Background: Fear about cancer recurring or progressing (FCR/P) is a key concern reported by cancer survivors and caregivers. Whilst advances in understanding survivor FCR have been made, less attention has been paid to caregiver FCR experiences. Measures of caregiver FCR have relied heavily on survivor experiences. However, findings from qualitative interviews highlight caregiver conceptualisations differ in important ways from those of survivors.
Aim: To develop and evaluate the psychometric properties of a caregiver specific FCR/P measure, guided by the COSMIN taxonomy.
Methods: In phase 1, items were generated from previous caregiver instruments, a systematic review (k= 13) and interviews with caregivers (n= 24). Items were also reviewed by experienced psych-oncology researchers with expertise in FCR. In phase 2, cancer caregivers completed an online survey including demographic questions, the caregiver FCR/P instrument and related measures. Participants were recruited through cancer support organisations, social media advertisement and Prolific. Participants completed the survey twice, two weeks apart. Factor structure will be determined by exploratory factor analysis (EFA). Discriminatory power assessed against participants' age and patient clinical characteristics.
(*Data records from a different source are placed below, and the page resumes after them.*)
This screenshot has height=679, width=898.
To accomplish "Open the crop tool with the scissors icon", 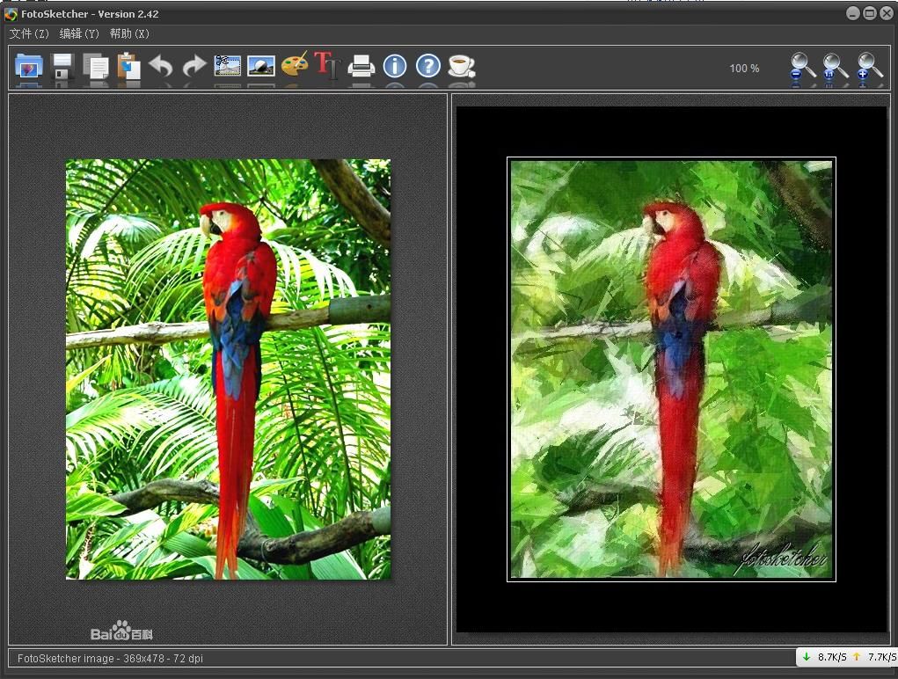I will (x=228, y=67).
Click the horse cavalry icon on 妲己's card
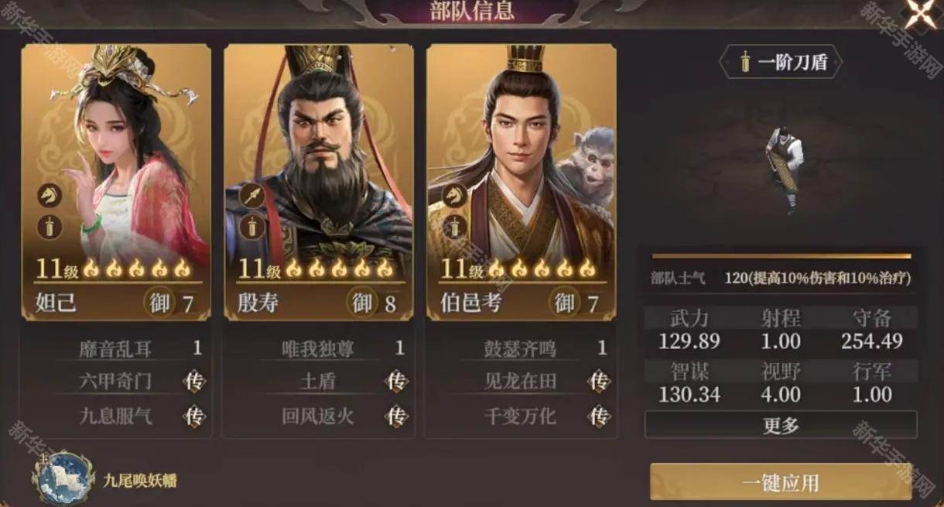This screenshot has width=944, height=507. pos(50,196)
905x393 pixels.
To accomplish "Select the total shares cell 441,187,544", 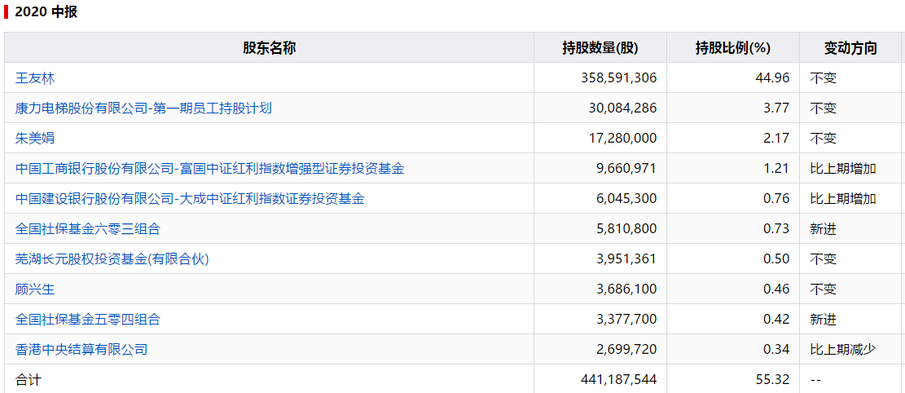I will pos(619,380).
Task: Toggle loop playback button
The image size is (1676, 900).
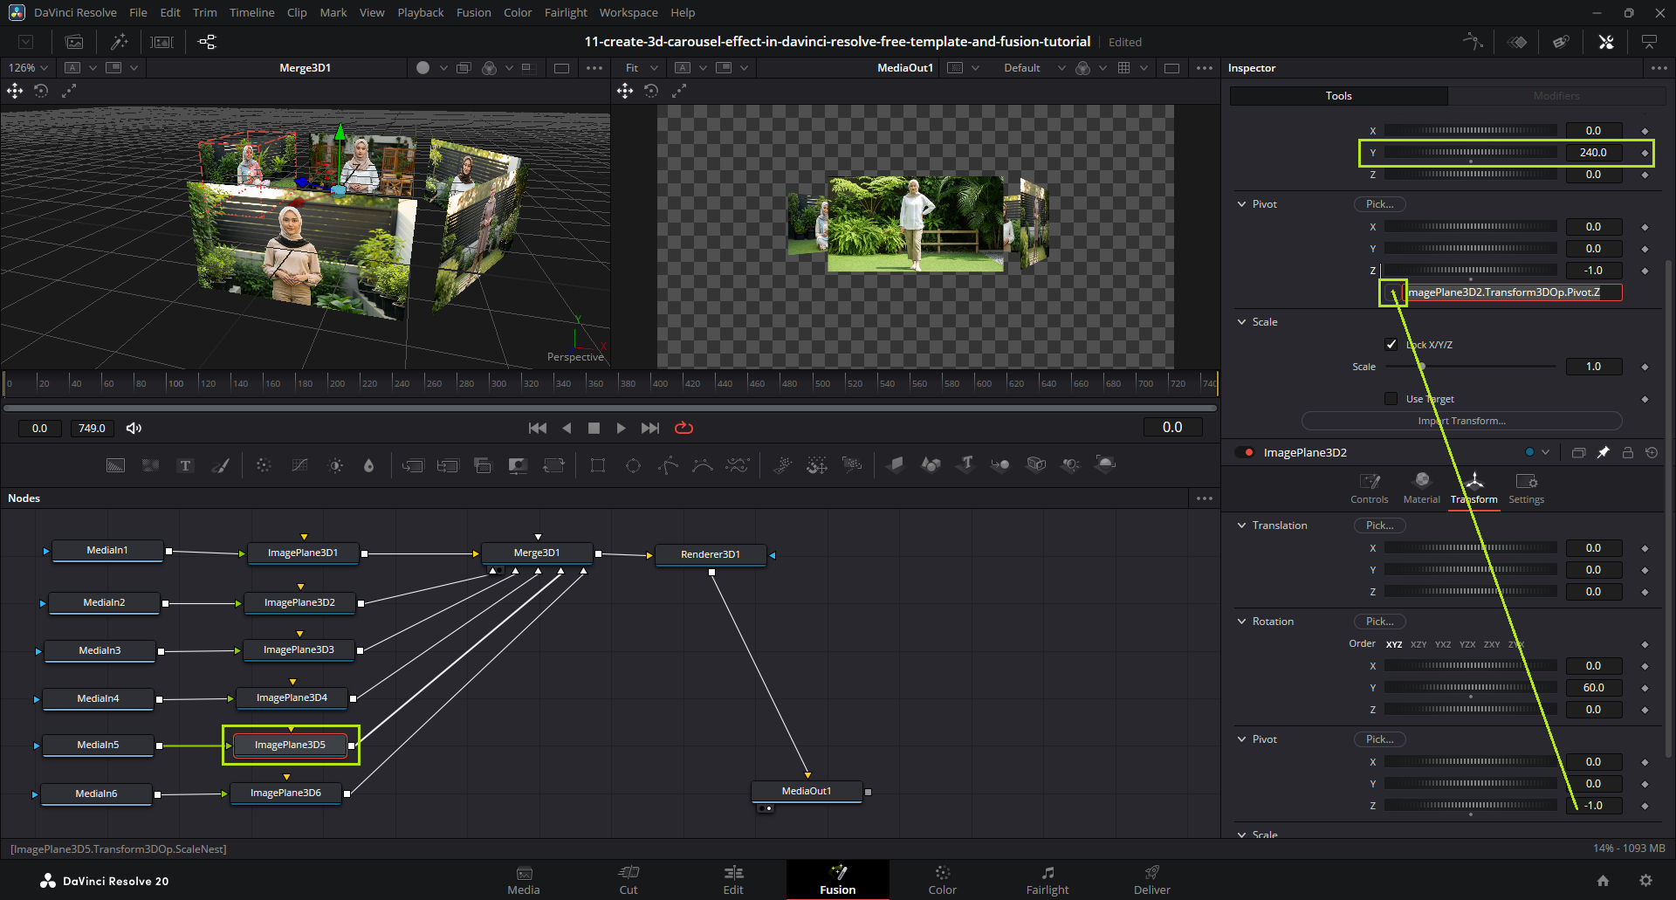Action: pos(683,428)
Results: Generated items were reviewed and refined, resulting in 49-items in four thematic categories; (a) Impact of FCR/P; (b) Behaviours; (c) Content of fears; (d) Experience of FCR/P. We aim to recruit a total of 400 participants, to date 280 participants have been recruited. The questionnaire will be factor analysed, using EFA. Convergent and divergent validity will be assessed against existing measures of fear of cancer recurrence, anxiety, depression, death anxiety and metacognition. Test-retest reliability will be reported.
Conclusions: We present the development and validation of a psychometrically robust and theoretically informed measure of caregiver FCR/P. This instrument will facilitate measurement of caregiver FCR experiences and consequences and in turn help to inform development of psychosocial interventions tailored to the specific needs of cancer caregivers.